◆ Document excerpt ◆
——————
When entering Israel you should ask them to stamp a blank page and attach it to your passport , which i didnt do >(


----------



## robo_boss (Jun 10, 2007)

federicoft said:


> Just pay the goddamn 200 bucks and forget about it.


I guess i should.


----------



## Delmat (May 2, 2007)

Why would you have problems with your passport in UAE?
Their law doesn't say that you must not visit Israel before visiting UAE.

Another thing, your passport has plenty of pages, it's very low posibility that anybody will notice little israeli stamp

Even if you are visiting Iran i don't see any problem ) but I would be at least little uncomfortable)

But if you have the money and nervs to change your passport just for feeling more comfortable, change it kay:


----------



## robo_boss (Jun 10, 2007)

Delmat said:


> Why would you have problems with your passport in UAE?
> Their law doesn't say that you must not visit Israel before visiting UAE.
> 
> Another thing, your passport has plenty of pages, it's very low posibility that anybody will notice little israeli stamp
> ...


Their law clearly states that if your passport has any evidence that you have been to Israel they will deny your entry into the country. But because UAE is such a touristy place they often ignore israeli stamps in your passport.


----------



## Delmat (May 2, 2007)

Robo_Boss said:


> Their law clearly states that if your passport has any evidence that you have been to Israel they will deny your entry into the country. But because UAE is such a touristy place they often ignore israeli stamps in your passport.


Oh, I didn't know about the law!:bash:
I think they are democratic and they might ignore that.
But now knowing the law I would change my passport before going there
I hope you don't have Israeli passport :lol:


----------



## robo_boss (Jun 10, 2007)

^^ No of course not , dont even waste your time going to UAE with an Israeli passport.


----------



## Lawcheehung (Jun 19, 2007)

"Better safe than sorry", and what happens if they DON'T accept your passport...? It's going to be such a big hassle, but if you'd like to take the risk...I don't know if they're really strict with this rule so...


----------



## jmancuso (Jan 9, 2003)

i suspect the UAE is going to have to drop that ridiculous policy should they want to be a forge their way as serious destination for international business and tourism.
——————
◆ Given exercise 1 ◆
Update the rows in the part that opens with the line containing "is (473, 960)." and closes with the line containing "point(810,323)", changing "Retweets" to "Reposts" and leaving everything else as it is. Return only those lines.
The forum thread and the rows that follow it are unrelated to each other.
——————
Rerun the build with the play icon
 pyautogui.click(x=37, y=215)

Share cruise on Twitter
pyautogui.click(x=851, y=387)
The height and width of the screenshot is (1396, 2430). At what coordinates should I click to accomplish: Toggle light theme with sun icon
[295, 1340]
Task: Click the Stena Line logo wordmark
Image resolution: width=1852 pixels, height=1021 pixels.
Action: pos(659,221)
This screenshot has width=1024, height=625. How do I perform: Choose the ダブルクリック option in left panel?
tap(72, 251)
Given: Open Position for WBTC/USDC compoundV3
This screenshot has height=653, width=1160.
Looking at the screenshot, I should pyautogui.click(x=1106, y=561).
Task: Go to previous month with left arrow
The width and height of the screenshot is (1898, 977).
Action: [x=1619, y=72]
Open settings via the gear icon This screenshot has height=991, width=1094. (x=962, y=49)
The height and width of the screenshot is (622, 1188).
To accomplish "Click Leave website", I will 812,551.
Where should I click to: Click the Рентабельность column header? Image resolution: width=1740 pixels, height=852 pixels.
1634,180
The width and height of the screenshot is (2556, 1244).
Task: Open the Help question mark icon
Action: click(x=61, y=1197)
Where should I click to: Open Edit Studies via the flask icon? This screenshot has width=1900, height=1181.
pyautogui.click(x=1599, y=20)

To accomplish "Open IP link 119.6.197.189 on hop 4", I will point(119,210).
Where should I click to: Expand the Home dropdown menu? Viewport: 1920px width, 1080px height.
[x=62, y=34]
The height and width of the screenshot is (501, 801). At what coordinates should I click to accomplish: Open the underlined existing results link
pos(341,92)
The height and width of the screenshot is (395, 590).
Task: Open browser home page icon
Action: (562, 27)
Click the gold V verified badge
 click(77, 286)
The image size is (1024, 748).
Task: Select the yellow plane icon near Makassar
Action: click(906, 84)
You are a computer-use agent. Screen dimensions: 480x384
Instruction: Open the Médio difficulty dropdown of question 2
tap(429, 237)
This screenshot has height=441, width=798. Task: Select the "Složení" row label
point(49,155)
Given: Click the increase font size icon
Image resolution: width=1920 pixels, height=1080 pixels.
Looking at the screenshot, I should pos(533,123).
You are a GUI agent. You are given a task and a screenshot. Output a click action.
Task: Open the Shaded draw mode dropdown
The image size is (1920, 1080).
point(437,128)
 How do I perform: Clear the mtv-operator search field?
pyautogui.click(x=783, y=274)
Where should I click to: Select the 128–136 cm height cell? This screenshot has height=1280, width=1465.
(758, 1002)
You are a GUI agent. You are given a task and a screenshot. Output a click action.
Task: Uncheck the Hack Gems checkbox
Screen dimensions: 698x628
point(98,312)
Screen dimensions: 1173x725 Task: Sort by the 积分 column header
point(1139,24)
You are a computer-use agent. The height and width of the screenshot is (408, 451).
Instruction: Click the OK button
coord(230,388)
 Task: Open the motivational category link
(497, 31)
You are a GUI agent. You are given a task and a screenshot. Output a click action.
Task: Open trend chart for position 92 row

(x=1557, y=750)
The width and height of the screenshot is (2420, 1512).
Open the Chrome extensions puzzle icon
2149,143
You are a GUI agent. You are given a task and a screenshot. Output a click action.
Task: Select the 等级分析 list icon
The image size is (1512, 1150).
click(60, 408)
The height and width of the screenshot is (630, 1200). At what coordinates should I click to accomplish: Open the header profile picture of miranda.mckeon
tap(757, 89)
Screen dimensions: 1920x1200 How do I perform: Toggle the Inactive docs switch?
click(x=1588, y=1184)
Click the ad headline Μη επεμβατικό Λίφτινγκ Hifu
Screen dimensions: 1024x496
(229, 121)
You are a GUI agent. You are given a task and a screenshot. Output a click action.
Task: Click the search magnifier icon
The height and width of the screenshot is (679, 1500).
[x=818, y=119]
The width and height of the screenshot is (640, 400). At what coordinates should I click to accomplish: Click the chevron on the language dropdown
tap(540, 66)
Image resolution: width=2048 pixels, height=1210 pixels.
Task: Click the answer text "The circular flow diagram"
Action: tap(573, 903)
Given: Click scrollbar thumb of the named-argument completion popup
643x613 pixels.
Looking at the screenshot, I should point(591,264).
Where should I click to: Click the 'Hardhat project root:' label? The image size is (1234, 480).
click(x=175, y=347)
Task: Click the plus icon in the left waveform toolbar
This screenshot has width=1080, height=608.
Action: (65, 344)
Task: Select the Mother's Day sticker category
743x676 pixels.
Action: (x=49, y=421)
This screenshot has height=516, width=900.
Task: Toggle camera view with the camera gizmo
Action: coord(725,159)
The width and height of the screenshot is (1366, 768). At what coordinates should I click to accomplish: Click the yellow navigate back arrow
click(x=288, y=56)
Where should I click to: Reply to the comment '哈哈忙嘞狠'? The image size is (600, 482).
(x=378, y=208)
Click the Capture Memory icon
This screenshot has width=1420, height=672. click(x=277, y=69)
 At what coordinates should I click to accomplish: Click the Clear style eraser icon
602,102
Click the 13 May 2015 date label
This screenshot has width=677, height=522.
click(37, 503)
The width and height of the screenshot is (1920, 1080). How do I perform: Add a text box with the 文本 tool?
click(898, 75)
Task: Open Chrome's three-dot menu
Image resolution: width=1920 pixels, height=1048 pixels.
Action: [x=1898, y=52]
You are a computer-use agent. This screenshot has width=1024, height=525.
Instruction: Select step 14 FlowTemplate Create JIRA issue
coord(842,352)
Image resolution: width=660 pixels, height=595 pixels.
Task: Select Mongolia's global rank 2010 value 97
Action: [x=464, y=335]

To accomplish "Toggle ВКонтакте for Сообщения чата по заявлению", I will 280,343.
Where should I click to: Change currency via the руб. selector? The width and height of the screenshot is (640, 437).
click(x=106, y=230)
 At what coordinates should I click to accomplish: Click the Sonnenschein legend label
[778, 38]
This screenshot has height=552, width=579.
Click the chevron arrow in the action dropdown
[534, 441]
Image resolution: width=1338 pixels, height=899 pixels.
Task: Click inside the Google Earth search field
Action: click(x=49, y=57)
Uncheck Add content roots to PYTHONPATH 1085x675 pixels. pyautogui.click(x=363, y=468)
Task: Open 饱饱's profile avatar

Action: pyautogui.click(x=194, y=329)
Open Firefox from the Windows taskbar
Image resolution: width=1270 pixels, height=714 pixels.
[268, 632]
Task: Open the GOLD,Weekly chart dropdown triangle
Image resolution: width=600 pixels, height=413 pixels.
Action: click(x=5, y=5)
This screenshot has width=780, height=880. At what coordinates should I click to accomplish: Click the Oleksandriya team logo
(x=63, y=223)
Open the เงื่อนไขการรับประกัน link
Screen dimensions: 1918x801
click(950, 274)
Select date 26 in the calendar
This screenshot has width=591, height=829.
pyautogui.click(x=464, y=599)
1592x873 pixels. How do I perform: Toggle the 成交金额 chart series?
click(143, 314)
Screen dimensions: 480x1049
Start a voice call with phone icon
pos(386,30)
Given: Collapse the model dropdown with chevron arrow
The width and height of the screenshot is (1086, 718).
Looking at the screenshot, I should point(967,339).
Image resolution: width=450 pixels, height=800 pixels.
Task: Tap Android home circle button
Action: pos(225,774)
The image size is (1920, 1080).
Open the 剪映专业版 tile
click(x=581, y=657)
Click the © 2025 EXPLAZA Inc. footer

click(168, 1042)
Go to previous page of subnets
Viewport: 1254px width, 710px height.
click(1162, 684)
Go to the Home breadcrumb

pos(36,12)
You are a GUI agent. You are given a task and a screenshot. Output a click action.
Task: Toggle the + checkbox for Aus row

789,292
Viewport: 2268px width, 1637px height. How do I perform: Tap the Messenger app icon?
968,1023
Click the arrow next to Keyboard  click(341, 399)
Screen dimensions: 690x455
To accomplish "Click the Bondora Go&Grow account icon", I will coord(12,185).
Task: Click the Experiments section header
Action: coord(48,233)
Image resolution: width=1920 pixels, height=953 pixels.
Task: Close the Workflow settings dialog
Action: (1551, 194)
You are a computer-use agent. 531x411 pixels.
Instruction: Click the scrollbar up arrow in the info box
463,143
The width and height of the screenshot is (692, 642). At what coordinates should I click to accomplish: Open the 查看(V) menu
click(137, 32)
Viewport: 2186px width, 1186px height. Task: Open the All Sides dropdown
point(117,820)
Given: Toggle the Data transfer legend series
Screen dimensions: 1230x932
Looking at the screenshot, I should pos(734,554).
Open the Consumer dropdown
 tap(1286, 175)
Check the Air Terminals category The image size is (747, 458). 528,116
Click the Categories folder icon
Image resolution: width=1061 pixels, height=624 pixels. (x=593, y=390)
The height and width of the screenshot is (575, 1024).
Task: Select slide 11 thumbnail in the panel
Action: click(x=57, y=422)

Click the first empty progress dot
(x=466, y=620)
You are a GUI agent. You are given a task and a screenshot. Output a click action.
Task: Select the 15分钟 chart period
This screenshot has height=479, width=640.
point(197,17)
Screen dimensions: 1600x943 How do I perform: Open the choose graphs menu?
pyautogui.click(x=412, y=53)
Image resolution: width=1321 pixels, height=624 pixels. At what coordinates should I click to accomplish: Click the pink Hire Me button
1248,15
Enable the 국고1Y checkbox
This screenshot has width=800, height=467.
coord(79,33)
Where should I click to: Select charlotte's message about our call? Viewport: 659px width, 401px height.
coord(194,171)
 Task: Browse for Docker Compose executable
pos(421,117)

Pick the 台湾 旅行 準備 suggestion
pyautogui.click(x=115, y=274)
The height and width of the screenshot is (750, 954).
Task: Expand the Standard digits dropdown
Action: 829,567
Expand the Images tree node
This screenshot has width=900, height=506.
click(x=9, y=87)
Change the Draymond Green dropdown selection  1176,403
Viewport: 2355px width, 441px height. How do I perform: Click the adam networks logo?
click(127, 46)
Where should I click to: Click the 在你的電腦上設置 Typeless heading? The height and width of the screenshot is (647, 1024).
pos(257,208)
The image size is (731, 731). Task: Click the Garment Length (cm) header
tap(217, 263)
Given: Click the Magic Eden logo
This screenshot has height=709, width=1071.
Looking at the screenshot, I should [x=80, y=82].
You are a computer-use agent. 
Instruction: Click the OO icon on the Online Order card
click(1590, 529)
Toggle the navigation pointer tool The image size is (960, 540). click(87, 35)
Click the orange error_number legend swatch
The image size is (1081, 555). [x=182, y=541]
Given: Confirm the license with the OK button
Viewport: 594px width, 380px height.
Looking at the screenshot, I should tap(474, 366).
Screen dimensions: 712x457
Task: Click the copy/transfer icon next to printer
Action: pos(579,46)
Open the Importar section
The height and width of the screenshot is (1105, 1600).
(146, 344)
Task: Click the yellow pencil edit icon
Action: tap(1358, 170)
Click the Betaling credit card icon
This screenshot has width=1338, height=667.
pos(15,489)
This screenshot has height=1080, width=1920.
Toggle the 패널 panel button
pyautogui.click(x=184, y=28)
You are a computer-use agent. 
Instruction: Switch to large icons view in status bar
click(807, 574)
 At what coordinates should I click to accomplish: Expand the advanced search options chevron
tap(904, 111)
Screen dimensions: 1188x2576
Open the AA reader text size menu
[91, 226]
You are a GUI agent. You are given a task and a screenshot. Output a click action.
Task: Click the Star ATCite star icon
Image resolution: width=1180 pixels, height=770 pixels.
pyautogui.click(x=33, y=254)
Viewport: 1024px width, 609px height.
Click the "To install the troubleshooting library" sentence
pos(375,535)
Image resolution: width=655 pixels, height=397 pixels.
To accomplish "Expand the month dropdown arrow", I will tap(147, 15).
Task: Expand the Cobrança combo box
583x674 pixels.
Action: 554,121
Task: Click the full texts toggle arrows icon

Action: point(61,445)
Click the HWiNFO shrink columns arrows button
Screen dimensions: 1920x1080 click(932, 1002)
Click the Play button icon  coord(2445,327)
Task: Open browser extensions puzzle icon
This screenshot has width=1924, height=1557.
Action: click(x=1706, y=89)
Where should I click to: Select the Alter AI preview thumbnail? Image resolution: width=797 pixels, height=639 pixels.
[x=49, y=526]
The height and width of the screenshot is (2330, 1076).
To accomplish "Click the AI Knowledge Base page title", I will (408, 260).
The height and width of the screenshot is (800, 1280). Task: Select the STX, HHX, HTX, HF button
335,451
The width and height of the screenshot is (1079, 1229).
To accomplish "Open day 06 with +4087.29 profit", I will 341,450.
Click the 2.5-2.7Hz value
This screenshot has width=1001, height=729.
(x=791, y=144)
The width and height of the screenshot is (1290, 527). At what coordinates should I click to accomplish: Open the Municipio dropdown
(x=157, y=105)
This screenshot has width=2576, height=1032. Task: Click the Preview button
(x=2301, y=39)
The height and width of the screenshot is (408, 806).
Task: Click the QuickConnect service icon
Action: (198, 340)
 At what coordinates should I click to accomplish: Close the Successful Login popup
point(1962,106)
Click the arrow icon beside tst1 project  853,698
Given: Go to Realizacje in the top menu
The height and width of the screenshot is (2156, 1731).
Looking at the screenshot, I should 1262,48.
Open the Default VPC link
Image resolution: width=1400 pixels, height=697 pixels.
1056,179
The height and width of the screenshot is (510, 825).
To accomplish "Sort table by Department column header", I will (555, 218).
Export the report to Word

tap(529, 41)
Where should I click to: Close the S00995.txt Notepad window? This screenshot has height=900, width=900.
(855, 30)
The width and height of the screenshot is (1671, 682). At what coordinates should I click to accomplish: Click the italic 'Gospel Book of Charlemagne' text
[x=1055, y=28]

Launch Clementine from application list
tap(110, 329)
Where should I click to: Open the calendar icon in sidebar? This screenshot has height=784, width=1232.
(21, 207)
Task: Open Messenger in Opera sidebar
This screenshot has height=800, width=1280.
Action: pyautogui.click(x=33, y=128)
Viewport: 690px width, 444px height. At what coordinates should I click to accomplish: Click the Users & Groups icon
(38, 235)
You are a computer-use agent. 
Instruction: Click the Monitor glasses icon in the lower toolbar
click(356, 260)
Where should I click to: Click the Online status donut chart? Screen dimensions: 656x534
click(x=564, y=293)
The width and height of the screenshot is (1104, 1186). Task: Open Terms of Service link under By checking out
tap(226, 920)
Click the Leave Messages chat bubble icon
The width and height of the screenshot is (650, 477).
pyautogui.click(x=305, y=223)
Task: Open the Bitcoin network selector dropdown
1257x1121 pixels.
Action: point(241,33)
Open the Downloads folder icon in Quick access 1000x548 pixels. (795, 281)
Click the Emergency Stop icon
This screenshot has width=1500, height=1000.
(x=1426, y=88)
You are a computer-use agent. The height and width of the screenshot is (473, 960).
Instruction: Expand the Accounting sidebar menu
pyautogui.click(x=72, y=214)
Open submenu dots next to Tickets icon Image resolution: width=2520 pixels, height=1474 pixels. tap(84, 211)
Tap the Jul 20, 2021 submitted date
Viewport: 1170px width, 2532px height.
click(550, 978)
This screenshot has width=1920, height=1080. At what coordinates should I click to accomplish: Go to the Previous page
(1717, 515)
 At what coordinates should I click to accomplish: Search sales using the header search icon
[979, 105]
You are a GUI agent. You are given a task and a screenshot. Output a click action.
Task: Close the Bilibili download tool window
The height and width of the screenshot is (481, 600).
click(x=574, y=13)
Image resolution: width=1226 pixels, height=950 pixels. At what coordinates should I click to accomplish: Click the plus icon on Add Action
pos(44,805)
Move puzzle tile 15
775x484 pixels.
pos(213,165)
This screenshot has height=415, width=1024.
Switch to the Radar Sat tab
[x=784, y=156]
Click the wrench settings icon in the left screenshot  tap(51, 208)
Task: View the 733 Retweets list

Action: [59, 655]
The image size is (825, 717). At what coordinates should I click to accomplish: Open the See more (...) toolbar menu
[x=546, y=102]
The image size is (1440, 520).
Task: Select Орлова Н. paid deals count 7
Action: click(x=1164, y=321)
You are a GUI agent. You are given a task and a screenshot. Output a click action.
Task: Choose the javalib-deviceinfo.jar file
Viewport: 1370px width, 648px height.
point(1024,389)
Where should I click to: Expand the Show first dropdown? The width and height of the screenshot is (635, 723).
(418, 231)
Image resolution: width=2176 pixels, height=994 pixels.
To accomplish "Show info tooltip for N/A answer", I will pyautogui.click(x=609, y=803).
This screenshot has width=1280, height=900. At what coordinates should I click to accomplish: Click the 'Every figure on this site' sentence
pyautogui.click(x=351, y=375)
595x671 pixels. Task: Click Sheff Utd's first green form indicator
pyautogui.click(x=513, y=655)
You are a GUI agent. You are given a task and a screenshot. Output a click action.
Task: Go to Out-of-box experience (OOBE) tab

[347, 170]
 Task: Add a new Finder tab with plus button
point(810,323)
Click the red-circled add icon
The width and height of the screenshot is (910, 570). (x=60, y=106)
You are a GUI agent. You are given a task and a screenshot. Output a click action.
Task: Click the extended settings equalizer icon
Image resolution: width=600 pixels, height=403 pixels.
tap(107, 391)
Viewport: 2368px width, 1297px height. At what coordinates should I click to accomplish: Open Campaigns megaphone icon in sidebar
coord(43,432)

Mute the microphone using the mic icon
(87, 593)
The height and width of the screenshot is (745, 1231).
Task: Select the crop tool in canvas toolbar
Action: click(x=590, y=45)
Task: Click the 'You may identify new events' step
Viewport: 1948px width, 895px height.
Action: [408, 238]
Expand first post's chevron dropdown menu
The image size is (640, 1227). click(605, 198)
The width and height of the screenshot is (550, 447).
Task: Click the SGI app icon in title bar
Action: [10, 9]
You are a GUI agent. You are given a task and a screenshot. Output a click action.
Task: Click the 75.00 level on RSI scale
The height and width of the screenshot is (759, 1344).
——————
◆ Given exercise 2 ◆
From the forum thread on passport stamps, copy verbatim the part that opens with the words "## Lawcheehung (Jun" and closes with "business and tourism.".

◆ Full solution 1 ◆
You are a computer-use agent. The height and width of the screenshot is (473, 960).
Instruction: Expand the Accounting sidebar menu
pyautogui.click(x=72, y=214)
Open submenu dots next to Tickets icon Image resolution: width=2520 pixels, height=1474 pixels. tap(84, 211)
Tap the Jul 20, 2021 submitted date
Viewport: 1170px width, 2532px height.
click(550, 978)
This screenshot has width=1920, height=1080. At what coordinates should I click to accomplish: Go to the Previous page
(1717, 515)
 At what coordinates should I click to accomplish: Search sales using the header search icon
[979, 105]
You are a GUI agent. You are given a task and a screenshot. Output a click action.
Task: Close the Bilibili download tool window
The height and width of the screenshot is (481, 600).
click(x=574, y=13)
Image resolution: width=1226 pixels, height=950 pixels. At what coordinates should I click to accomplish: Click the plus icon on Add Action
pos(44,805)
Move puzzle tile 15
775x484 pixels.
pos(213,165)
This screenshot has height=415, width=1024.
Switch to the Radar Sat tab
[x=784, y=156]
Click the wrench settings icon in the left screenshot  tap(51, 208)
Task: View the 733 Reposts list

Action: [59, 655]
The image size is (825, 717). At what coordinates should I click to accomplish: Open the See more (...) toolbar menu
[x=546, y=102]
The image size is (1440, 520).
Task: Select Орлова Н. paid deals count 7
Action: click(x=1164, y=321)
You are a GUI agent. You are given a task and a screenshot. Output a click action.
Task: Choose the javalib-deviceinfo.jar file
Viewport: 1370px width, 648px height.
point(1024,389)
Where should I click to: Expand the Show first dropdown? The width and height of the screenshot is (635, 723).
(418, 231)
Image resolution: width=2176 pixels, height=994 pixels.
To accomplish "Show info tooltip for N/A answer", I will pyautogui.click(x=609, y=803).
This screenshot has width=1280, height=900. At what coordinates should I click to accomplish: Click the 'Every figure on this site' sentence
pyautogui.click(x=351, y=375)
595x671 pixels. Task: Click Sheff Utd's first green form indicator
pyautogui.click(x=513, y=655)
You are a GUI agent. You are given a task and a screenshot. Output a click action.
Task: Go to Out-of-box experience (OOBE) tab

[347, 170]
 Task: Add a new Finder tab with plus button
point(810,323)

◆ Full solution 2 ◆
## Lawcheehung (Jun 19, 2007)

"Better safe than sorry", and what happens if they DON'T accept your passport...? It's going to be such a big hassle, but if you'd like to take the risk...I don't know if they're really strict with this rule so...


----------



## jmancuso (Jan 9, 2003)

i suspect the UAE is going to have to drop that ridiculous policy should they want to be a forge their way as serious destination for international business and tourism.